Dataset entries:

· · · ·

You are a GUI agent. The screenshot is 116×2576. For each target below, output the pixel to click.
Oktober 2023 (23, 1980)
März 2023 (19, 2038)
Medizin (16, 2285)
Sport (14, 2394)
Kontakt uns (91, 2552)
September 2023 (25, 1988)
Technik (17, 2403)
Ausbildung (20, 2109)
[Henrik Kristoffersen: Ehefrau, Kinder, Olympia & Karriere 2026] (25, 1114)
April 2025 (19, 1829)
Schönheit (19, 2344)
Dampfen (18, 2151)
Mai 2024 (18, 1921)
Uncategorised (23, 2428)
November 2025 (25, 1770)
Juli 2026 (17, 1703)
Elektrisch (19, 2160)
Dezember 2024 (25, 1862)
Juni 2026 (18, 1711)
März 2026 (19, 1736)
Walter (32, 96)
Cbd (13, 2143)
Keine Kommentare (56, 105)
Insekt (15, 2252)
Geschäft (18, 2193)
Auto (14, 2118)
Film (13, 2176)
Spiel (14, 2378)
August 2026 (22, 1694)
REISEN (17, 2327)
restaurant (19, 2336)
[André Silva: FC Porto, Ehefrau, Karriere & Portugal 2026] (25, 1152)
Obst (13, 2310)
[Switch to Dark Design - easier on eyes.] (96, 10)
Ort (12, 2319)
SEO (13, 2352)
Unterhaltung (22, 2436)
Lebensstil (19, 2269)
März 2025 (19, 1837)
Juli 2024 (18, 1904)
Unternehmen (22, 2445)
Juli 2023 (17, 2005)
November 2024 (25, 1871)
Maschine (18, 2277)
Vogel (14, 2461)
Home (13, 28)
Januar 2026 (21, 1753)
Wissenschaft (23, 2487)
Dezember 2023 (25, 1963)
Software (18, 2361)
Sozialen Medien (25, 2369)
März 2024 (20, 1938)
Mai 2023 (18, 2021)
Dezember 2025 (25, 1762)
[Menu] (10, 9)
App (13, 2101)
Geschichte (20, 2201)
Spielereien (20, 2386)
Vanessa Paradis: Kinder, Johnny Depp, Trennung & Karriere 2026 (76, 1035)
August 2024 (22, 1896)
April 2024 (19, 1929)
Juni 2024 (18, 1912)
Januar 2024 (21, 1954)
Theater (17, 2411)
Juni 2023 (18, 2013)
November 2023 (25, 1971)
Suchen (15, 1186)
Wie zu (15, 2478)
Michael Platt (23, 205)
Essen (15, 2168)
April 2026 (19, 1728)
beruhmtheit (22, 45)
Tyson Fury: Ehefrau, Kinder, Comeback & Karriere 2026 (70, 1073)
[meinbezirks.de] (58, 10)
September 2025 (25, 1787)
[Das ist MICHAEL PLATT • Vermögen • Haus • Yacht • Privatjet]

· · · ·

Using the entries above, determine how many lines include the string "Kinder" and write only that number.

Result: 3